■ **TASKS TO CARRY OUT**:
[1] Reproduce the passage of the corporate governance text that opens with the words containing "As the organizational" and closes with "in speedy decision-making.".
[2] In the corporate governance text, what form of company has the Company adopted under the Companies Act?

— start of GIVEN TEXT —

Concepts of corporate governance

Along with an understanding of the importance of corporate ethics, we recognize that achieving health, transparency, efficiency, and highly agile corporate management is the key point of corporate management systems for the sustainable growth and development of a company and the increase in its long-term corporate value as it responds swiftly to rapid changes in society and the environment—that is, it is the key point of corporate governance. We are enhancing our corporate governance in line with the following basic approaches.

■Relationship with shareholders and other stakeholders


  1. We will respect the rights of shareholders.
  2. We will ensure the equality of shareholders.
  3. We will build positive and smooth relationships with our shareholders and many other stakeholders.
  4. We will properly disclose company information and ensure transparency in our corporate management.

System of corporate governance

Organizational structure

As the organizational structure of our Company under the Companies Act, we have adopted the form of a company with an Audit and Supervisory Committee. We have an Audit and Supervisory Committee in which Outside Directors with independence and neutrality make up a majority of members, and delegate a substantial portion of the Board of Directors’ authority for business execution to Directors. Doing so allows us to separate the oversight and execution of business and engage in speedy decision-making.

— end of GIVEN TEXT —
— start of STORED DATA —

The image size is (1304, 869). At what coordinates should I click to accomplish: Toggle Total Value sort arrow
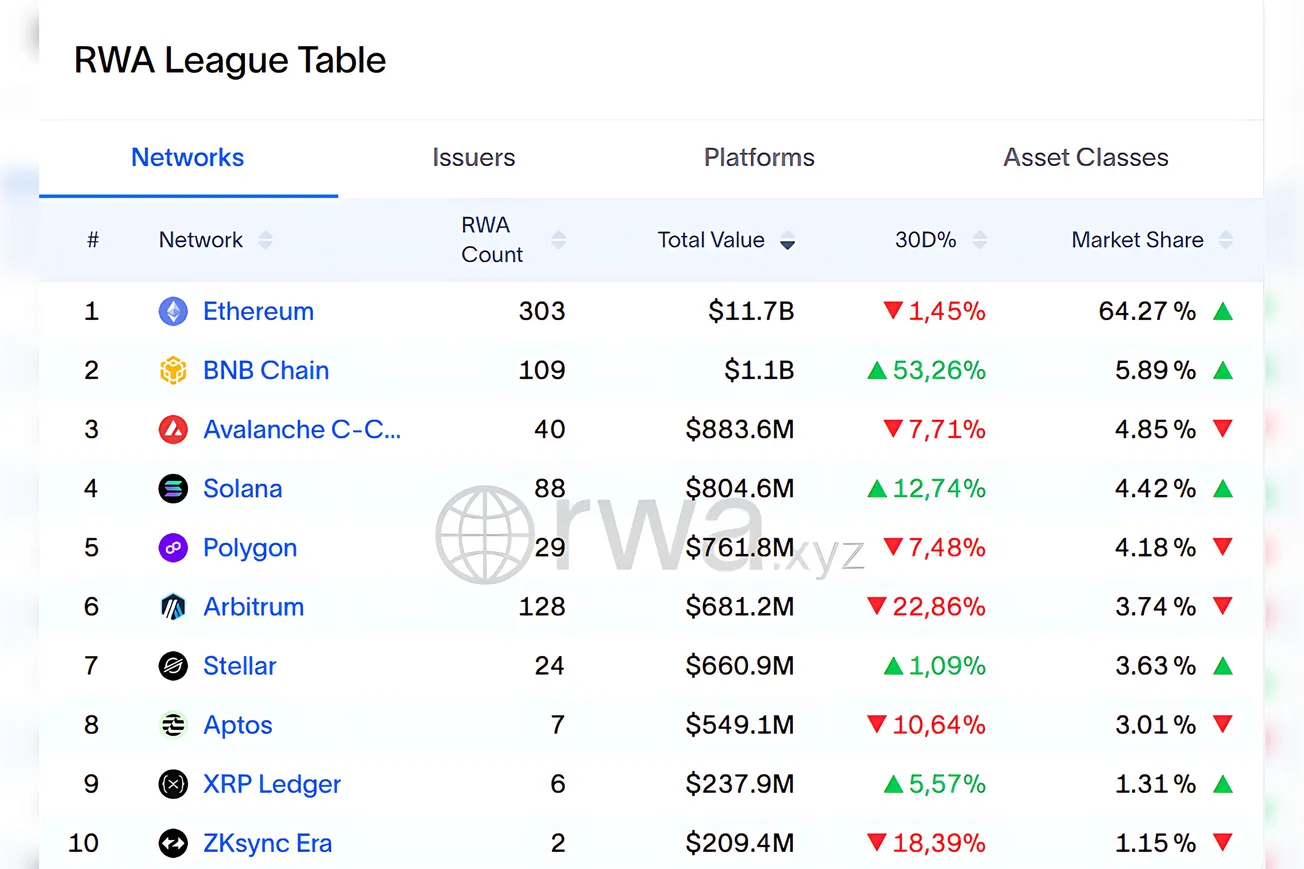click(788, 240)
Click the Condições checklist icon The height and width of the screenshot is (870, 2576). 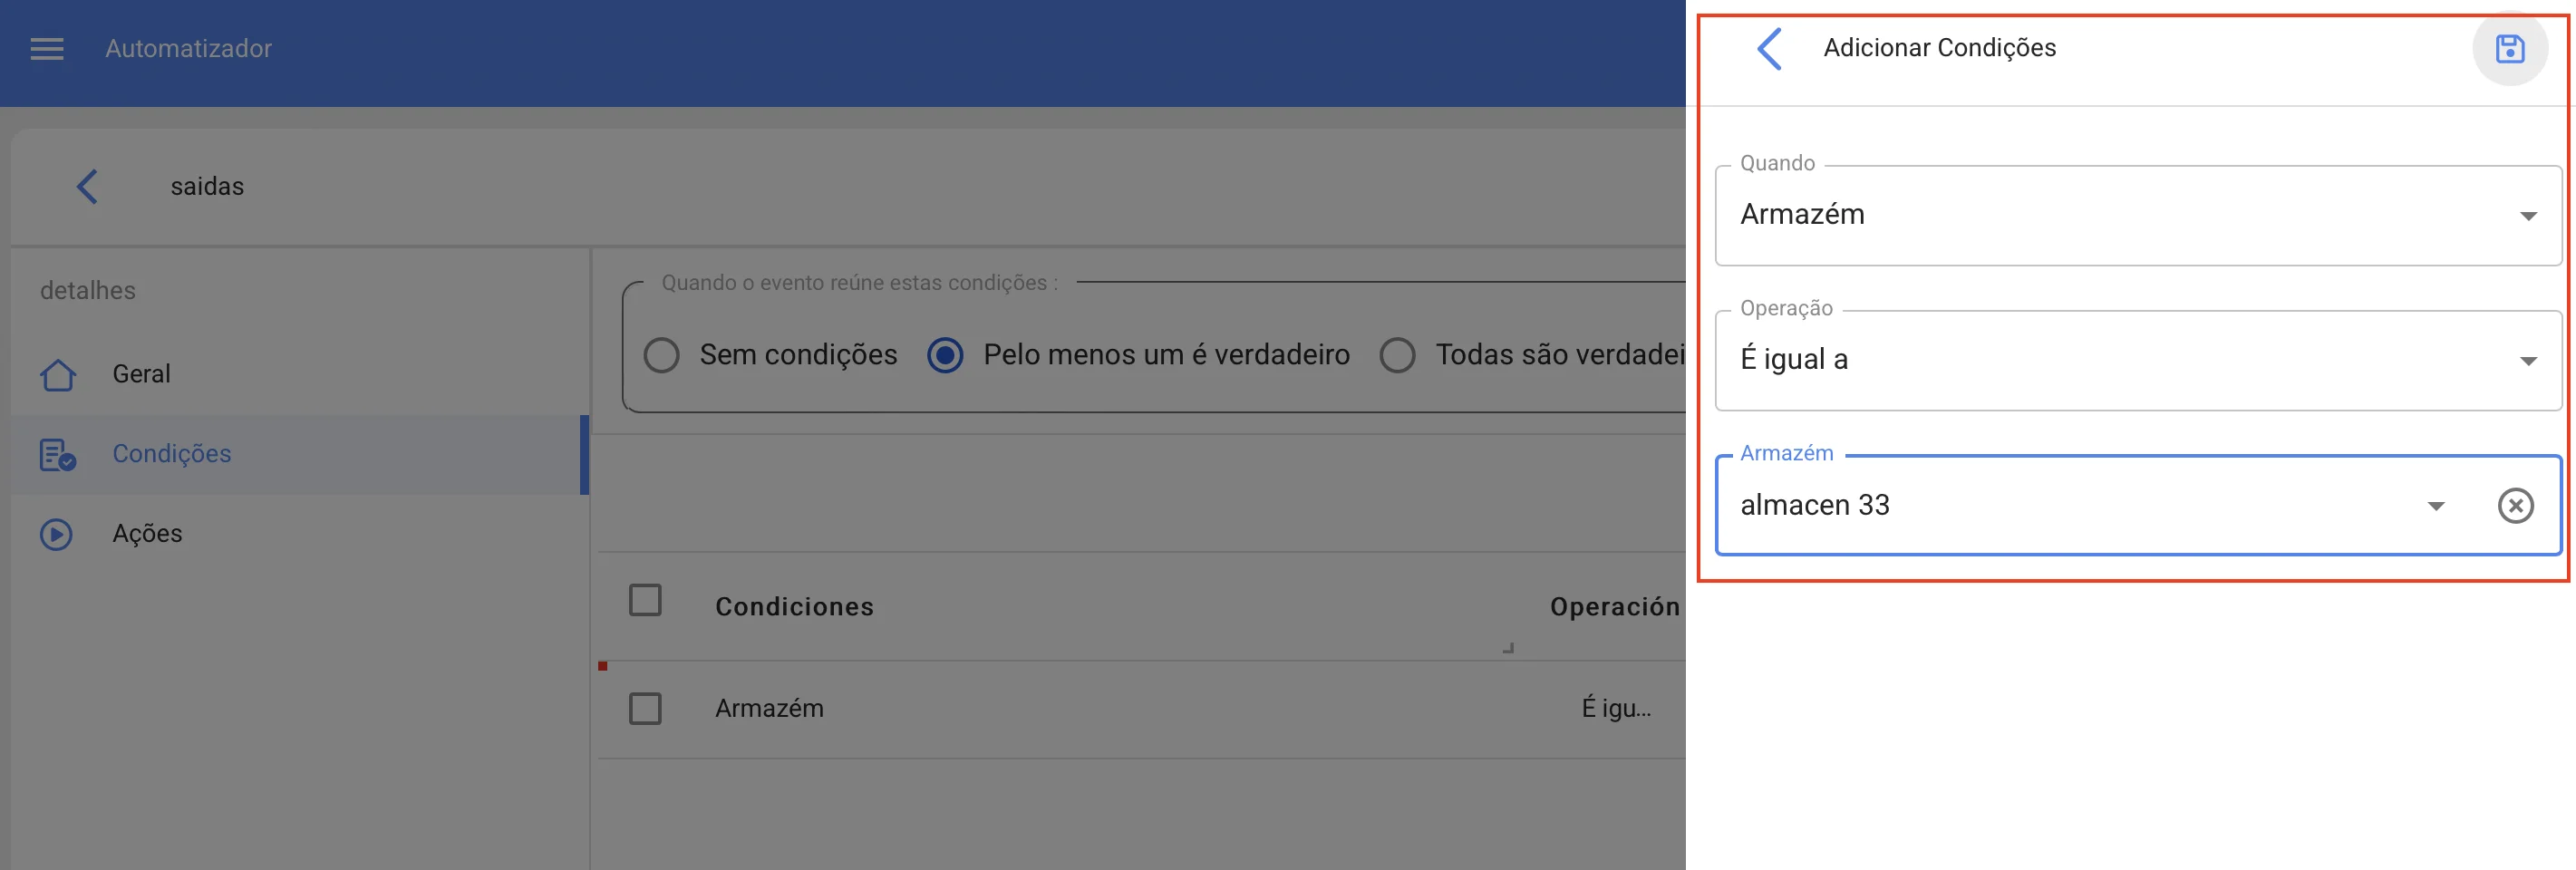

— end of STORED DATA —

■ **ANSWERS FOR THIS EXERCISE**:
[1]
As the organizational structure of our Company under the Companies Act, we have adopted the form of a company with an Audit and Supervisory Committee. We have an Audit and Supervisory Committee in which Outside Directors with independence and neutrality make up a majority of members, and delegate a substantial portion of the Board of Directors’ authority for business execution to Directors. Doing so allows us to separate the oversight and execution of business and engage in speedy decision-making.

[2] A company with an Audit and Supervisory Committee.